At times, the rhetoric has reached a feverish intensity.
“In all my years living in and protecting this community, I have never seen a bigger threat to our traditions and our way of life than the Waterfront Protection Ordinance,” former South Portland Fire Chief Phil McGouldrick said in a statement released by the initiative’s opponents.
Advocates for the measure have trotted out their most headline-grabbing anecdotes.
“If there was a spill (of tar sands oil), I probably would die,” said Cathy Chapman, spokeswoman for Protect South Portland and an asthma sufferer, adding that fumes already emitted from the tank farms near her home caused an alarming asthma attack earlier this year. “If I hadn’t had my inhaler with me, I don’t know what would have happened,” she said.
Through competing news conferences, news releases, public endorsements, robotic telephone calls, canvassing and direct mail, each campaign group has done its best to discredit the other, citing what each describes as the other’s lies, all the while advocating for their unique interpretation of a scant few paragraphs that would be added to the city’s zoning ordinance.

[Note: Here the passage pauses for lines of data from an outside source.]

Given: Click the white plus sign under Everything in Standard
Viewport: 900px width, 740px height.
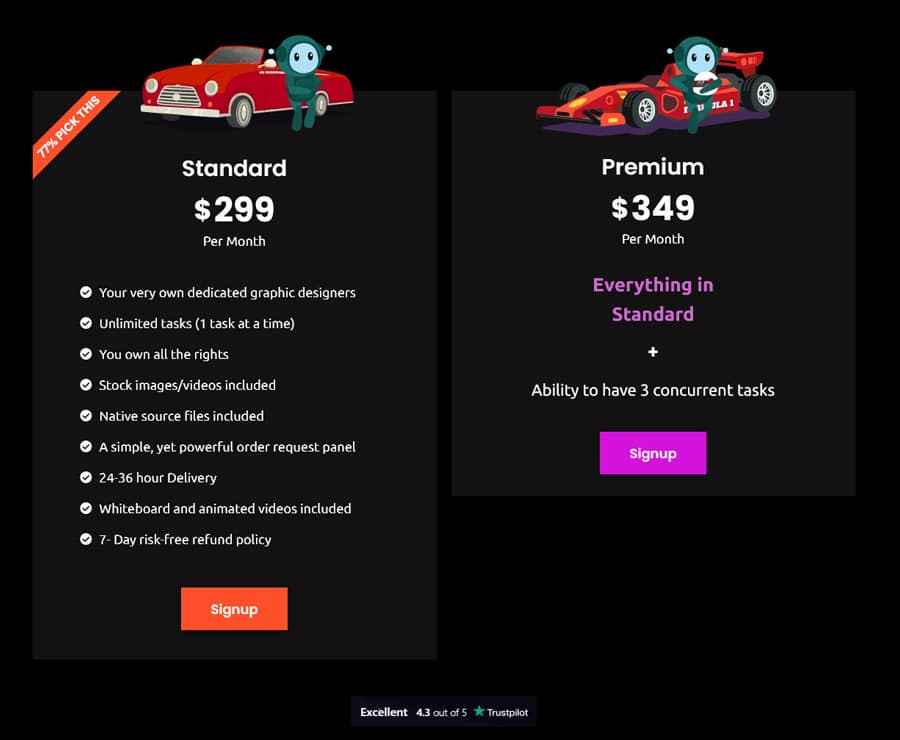Looking at the screenshot, I should [x=653, y=352].
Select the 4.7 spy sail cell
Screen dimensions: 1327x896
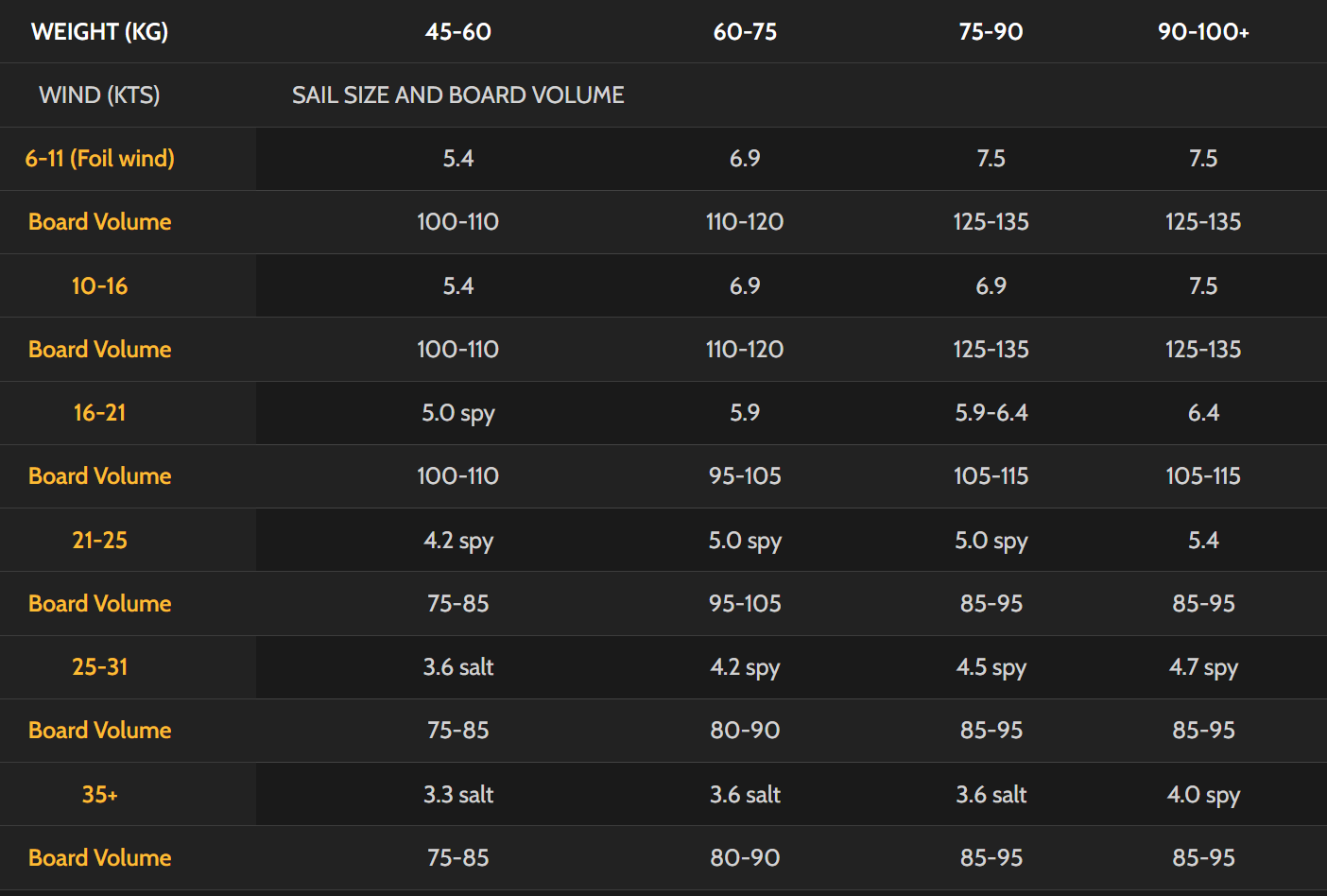[x=1203, y=667]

“I’m hoping the very first thing we do, no matter what happens November 5, is we begin the healing process,” said Mayor Tom Blake, an early and outspoken proponent of the ordinance. “It saddens me that this one issue has divided voters.”
The key issue in the referendum is whether a longtime South Portland business, the Portland Pipe Line Corp., should be able to reverse the flow of its 236-mile underground pipeline that connects it to refineries in Montreal.

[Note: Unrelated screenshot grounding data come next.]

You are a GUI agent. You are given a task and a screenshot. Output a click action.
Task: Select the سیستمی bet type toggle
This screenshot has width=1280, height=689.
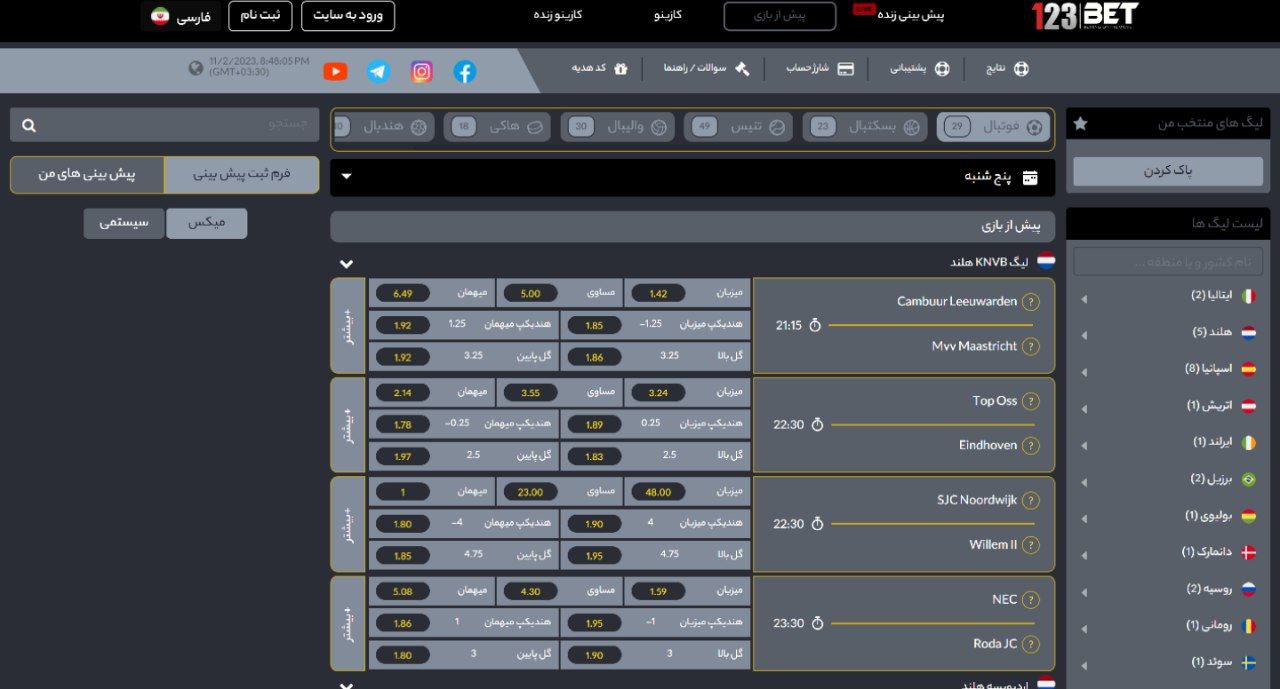click(124, 223)
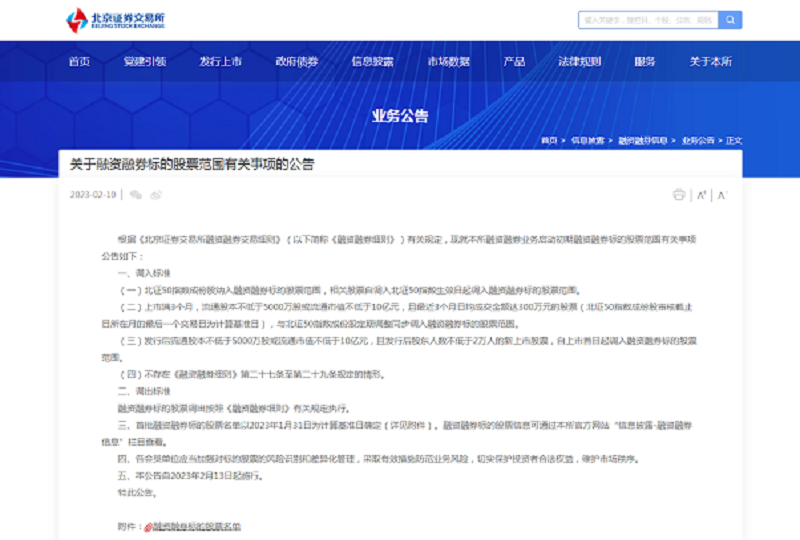The width and height of the screenshot is (800, 540).
Task: Select the 政府债券 menu item
Action: pos(296,62)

South Portland has long been an oil-handling port. Its six waterfront terminals have for decades received shipments of home heating oil, gasoline, jet fuel and other petroleum products, which are stored in massive tank farms that dot the city’s shorefront property and suburban neighborhoods before trucks distribute them around northern New England. The terminals also receive crude oil, which the pipeline pumps northwest to Montreal for processing.
But the pipeline corporation, which has an 18-inch pipe and a 24-inch pipe, has experienced a decline in the demand for its service. In 2009, the company received state and local permits to reverse the flow of one of its pipes to bring Canadian crude oil from Alberta into South Portland for loading onto tankers that would ferry it to refineries overseas.
In its raw form, the crude is a mixture of sticky petroleum, water and sand that at room temperature has the consistency of cold molasses. Although the oil sands’ existence has been known since the 1930s, the silty mixture proved too costly to refine until recent years, when oil prices soared to record levels, making the substance more attractive.